杉山城は、築城の歴史など謎に包まれている、埼玉県比企にあるコンパクトな山城です。近年の発掘調査で15世紀末から16世紀前半の城であったことが判明しました。当時、この地域でしのぎを削っていた、山内上杉氏が扇谷上杉氏との抗争のために築かれたと推測されています。発掘調査は部分的にしか行われておらず、詳しいことはわかっていませんが、戦のための急ごしらえの支城であったと推定されています。

縄張り図(杉山城に設置されている看板から抜粋)
マップ1:杉山城のアプローチ
杉山城はよく整備されていて、麓の通りにわかりやすい看板が設置されています。ここから、急な坂を登ると、もともと、お城の一部だったと思われる積善寺の脇を通って大手口へ向かいます。ここの坂はより一層きつくなり、杉山城の大手口に到着します。
マップ2:外曲輪から大手口にかけて
まず、待ち受けている曲輪は「外曲輪」で、ちょっとした広場のように開けた場所になります。そこから、段々になっている曲輪を眺めることができます。大手口の右側にある小さな曲輪と堀は、見張り櫓などがあったのかと連想させます。その反対側には深いカギ型の堀があります。大手口から、山の比高差を利用し、曲輪と堀を細かく配置しています。急ごしらえのお城の割に、かなり几帳面に丁寧に造られている土のお城です。
マップ3:杉山城中央部は見どころ満載
土塁と堀がよく残っていて、整備もされている曲輪には見どころがたくさんあります。堀の各所が”W”型になっていて本当に丁寧な作りです。Wになっているのは、攻めてくる敵を横から攻撃できる横矢がかりの機能を持たせたためでしょうか。

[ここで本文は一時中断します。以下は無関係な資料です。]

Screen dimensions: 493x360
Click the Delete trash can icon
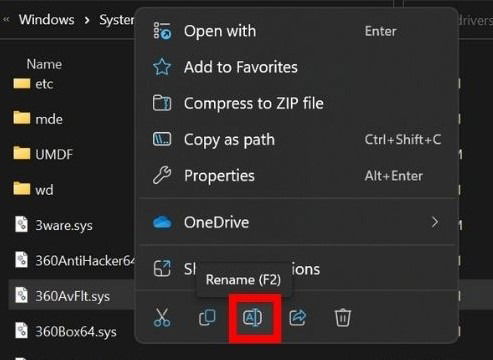[x=343, y=318]
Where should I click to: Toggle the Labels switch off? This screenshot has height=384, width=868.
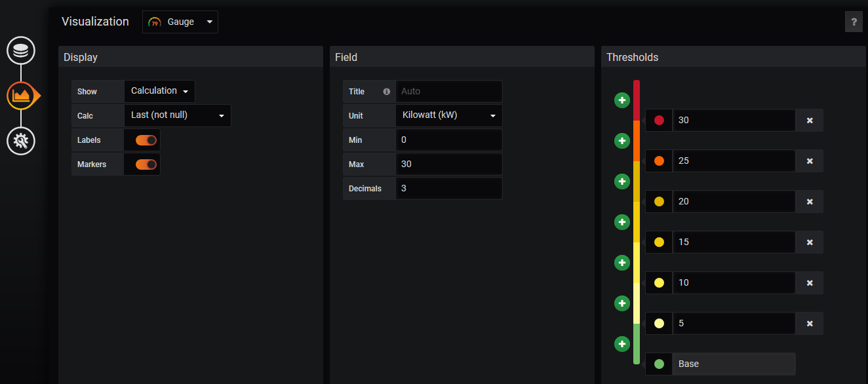tap(146, 140)
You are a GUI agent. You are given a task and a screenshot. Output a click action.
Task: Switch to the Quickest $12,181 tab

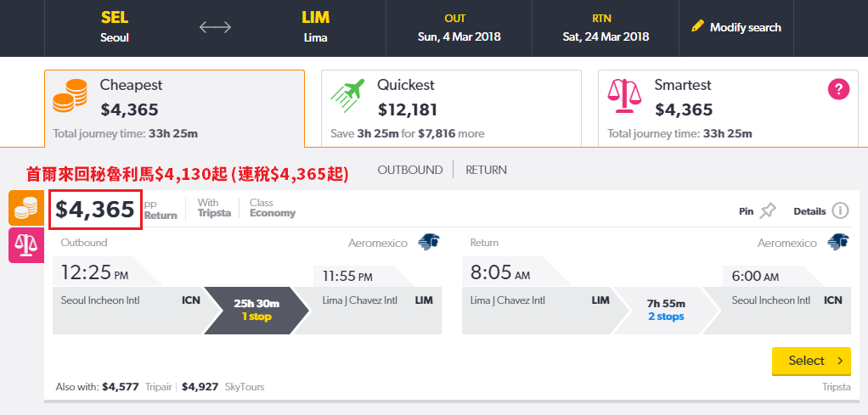point(451,109)
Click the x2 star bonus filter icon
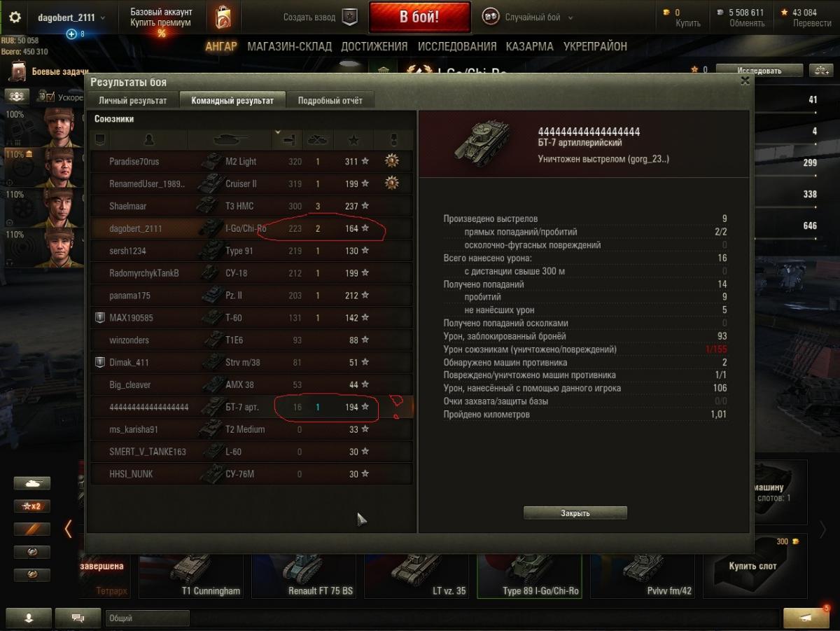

本丸に近づくと標高も高くなって眺めもよくなります。もっとも守りが固い本丸の周囲には深い堀が張り巡らされています。
廃城の際に再利用されないよう井戸を大きな石で潰したために、石が置いてあるそうです。近年石を動かして元の井戸の姿に戻そうとしたそうですが、重機がないと動かせないと言われたそうで、そのままになっているそうです。
マップ4:東と北側はちょっと大雑把な印象
北側の曲輪は他の場所と違って若干大雑把になっています。地図の23番に当たる斜面は山の斜面がそのままになっています。工事途中で戦が終了したのでしょうかね?
杉山城まとめ
杉山城は小さいながら、とても丁寧な城づくりがされていて見ごたえのあるお城でした。この杉山城は縄張りの精巧さから、北条の山城だろうと推測されていましたが、部分的な発掘調査の成果により北条氏がこの地を支配していた頃より60年ほど古い1500年前後の山城だと判明しました。当時のこの地で抗争をしていたのは山内上杉氏と扇谷上杉氏でした。1520年ごろに書かれた、古文書「足利高基書状写」(古河公方・足利高基の手紙)に山内上杉憲房という人物の陣所としてと書かれていることから、山内上杉憲房が築城したのではないかという見解もありますが、縄張りの特徴からそれは違うとする見解もあります。これだけの遺構が残っていながら築城主も判明していないわけですから、中世の城郭ファンを魅了してやまないわけです。答えは、今後の発掘調査で明らかになるかもしれませんね。